The local wine industry seized upon the few years of indulgence it was granted lessons were learned, and the pace of transformation was astonishing. Furthermore, tastes had changed in the larger world of wine, in ways many in South Africa were only coming to realize. Too many Cape wines were, for example, clearly made from stressed fruit off virused vineyards where the grapes struggled to ripen too many were overacidified, in accordance with the abstract dictates of the local university enology department, which encouraged safety above all oaking was not always carried out in a sophisticated manner-and there was some suspicion that the barrels themselves were not always of the highest quality. Meanwhile, the most important competitions took place when the buyers for supermarkets, national monopolies, and wine shops around the world made their choices. The objections of the better-known estates are based on their unjust reputations earned from wine writers who have been too kind to them."įortunately for South African wine, the estates continued to farm grapes rather than turn to broccoli and carrots. Winemaker André van Rensburg (whose Stellenzicht Syrah had beaten the famous Grange in the match against Australia) reacted trenchantly to this sulky refusal to face reality: "If a winemaker is scared of competing against Chile, he should stop making wine and grow vegetables. Another international competition that had been planned-against Argentina and Chile-never took place. Various industry bodies seem to have then put pressure on SAA, the national airline that had supported the competition, to abandon its three-year sponsorship. Producers were shaken, many disbelieving: something was undoubtedly wrong, but surely not their wines! One moment that can be seen as symbolic, as well as having had an actual salutary effect, came in 1995 when South Africa was trounced in a comprehensive wine competition against Australia, held in Cape Town with judges from both countries.

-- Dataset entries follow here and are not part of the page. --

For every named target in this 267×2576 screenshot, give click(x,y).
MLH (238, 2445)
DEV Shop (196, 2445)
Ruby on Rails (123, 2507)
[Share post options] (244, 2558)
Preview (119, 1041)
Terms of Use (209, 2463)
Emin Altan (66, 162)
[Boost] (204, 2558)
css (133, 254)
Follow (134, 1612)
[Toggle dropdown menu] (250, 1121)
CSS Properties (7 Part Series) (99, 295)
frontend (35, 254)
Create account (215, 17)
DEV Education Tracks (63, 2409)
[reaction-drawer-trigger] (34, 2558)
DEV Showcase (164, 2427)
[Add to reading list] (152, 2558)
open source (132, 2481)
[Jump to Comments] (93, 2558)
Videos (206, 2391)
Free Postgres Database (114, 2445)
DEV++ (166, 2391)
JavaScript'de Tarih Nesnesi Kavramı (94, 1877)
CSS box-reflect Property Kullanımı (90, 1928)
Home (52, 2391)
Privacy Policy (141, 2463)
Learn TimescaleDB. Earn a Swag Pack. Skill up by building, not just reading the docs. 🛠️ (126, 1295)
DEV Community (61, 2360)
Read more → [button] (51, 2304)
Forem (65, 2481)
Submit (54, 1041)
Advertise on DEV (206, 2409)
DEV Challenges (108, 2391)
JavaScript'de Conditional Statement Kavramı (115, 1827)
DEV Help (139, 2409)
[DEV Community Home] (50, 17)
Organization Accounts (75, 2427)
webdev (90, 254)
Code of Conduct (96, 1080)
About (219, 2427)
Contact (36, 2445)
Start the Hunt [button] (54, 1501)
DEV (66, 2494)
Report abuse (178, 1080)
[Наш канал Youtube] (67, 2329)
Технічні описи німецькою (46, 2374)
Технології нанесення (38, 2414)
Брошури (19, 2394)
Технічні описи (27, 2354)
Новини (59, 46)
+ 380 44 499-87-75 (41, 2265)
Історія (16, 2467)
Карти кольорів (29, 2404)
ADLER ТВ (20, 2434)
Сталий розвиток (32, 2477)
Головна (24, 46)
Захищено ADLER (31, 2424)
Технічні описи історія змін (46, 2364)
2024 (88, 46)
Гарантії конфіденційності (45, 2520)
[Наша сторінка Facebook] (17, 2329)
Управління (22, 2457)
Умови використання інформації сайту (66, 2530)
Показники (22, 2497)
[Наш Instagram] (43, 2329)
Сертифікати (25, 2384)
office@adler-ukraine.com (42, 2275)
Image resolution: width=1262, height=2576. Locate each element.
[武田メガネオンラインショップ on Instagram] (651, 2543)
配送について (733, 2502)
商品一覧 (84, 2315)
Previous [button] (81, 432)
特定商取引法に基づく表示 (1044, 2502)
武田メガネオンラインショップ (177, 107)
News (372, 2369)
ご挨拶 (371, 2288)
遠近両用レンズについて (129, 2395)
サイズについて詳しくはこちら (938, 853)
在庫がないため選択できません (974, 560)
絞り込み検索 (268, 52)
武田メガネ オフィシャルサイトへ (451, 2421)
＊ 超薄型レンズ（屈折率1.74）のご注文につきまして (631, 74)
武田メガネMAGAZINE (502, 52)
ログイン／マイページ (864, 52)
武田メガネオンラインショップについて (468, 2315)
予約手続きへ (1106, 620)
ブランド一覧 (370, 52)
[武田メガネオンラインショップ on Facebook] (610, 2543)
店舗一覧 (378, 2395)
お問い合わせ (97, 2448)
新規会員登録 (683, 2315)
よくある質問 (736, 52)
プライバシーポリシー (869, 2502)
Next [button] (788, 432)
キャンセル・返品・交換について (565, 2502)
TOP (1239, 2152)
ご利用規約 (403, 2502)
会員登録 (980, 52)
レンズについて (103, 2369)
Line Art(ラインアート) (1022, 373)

alter ego band cape cabernet

But many were slow, reluctant, or complacently ignorant of any problems, while international wine-lovers, still curious and generous about the "new" South Africa, were being indulgent. Marketers and makers of Cape wine saw and tasted what was selling in London, Amsterdam, and New York, and the alert among them might have realized a problem. Now, a figure shrunken from long years of isolation, South African wine blinked in the light, a little tentative but with more confidence than was justified-as was to be demonstrated, when the international wine market made it clear that it was going to demand more than just the reflected glow of Nelson Mandela in the background. Perhaps, though, an atavistic memory clung from the eighteenth and nineteenth centuries, when wines from Constantia were welcomed among the world's greatest. In 1994, in a hopeful time as a new democracy came to the land of apartheid, South African wine ventured out into the world-a world of which it was terribly ignorant, and which, in turn, had largely forgotten about it during years of boycott.